WORK ITEM: Write out all the entries word for word and omit any pictures.

[Records from a collection]

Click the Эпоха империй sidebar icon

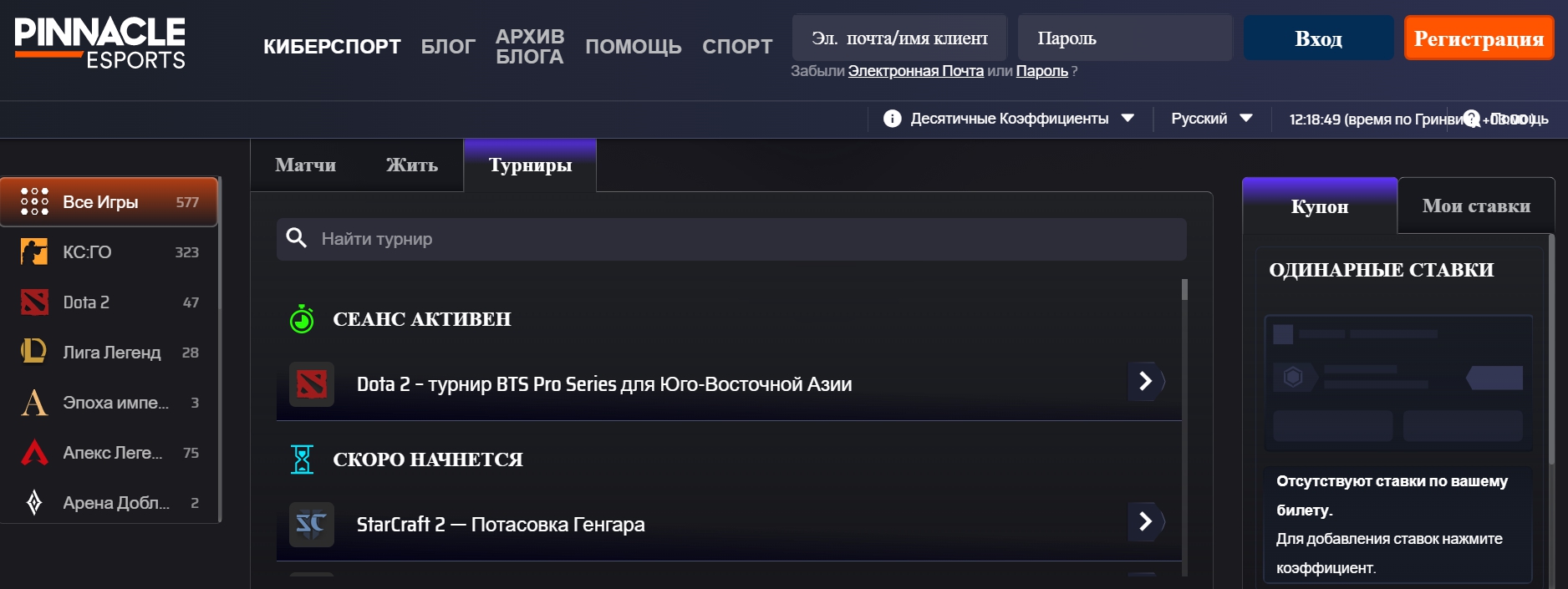(33, 402)
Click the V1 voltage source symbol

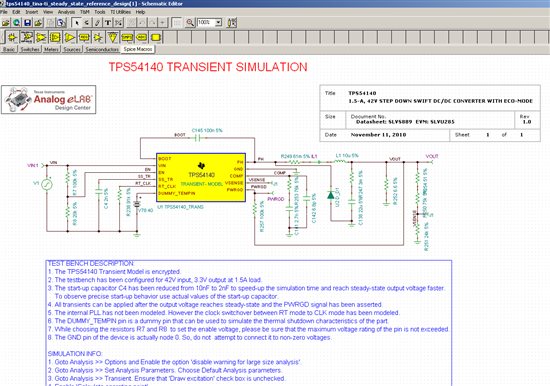(x=47, y=184)
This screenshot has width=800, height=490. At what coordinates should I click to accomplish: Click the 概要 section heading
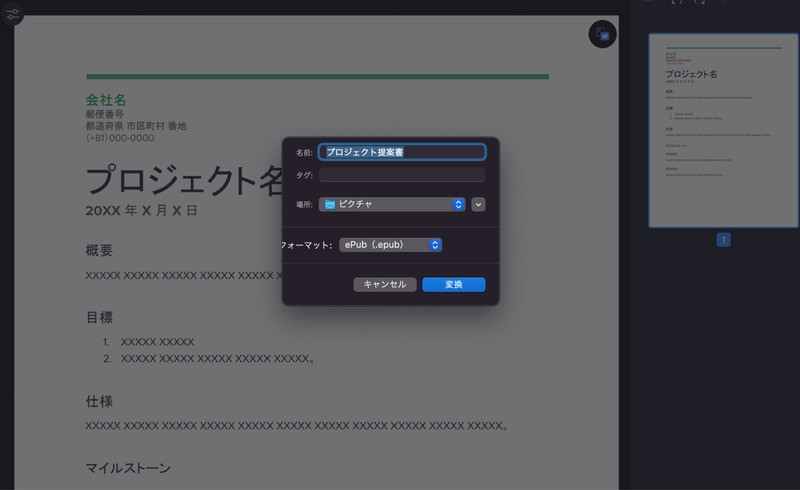(99, 250)
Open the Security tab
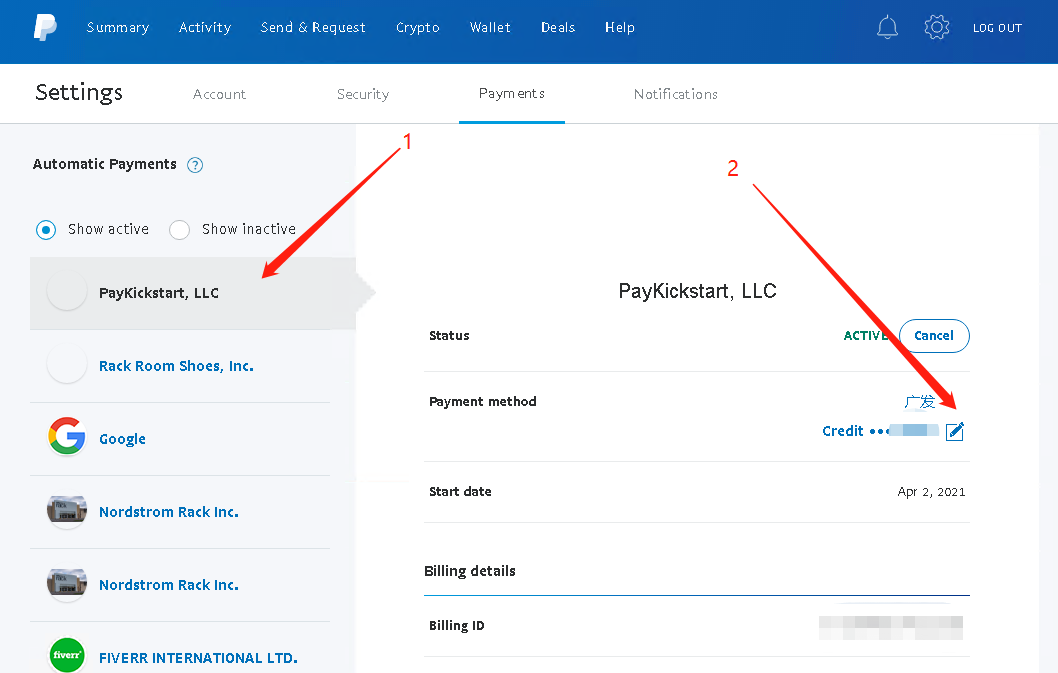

TASK RESULT:
Click the Эпоха империй sidebar icon

(33, 402)
Click the V1 voltage source symbol

(x=47, y=184)
This screenshot has width=800, height=490. At what coordinates should I click to accomplish: Click the 概要 section heading
(99, 250)
Open the Security tab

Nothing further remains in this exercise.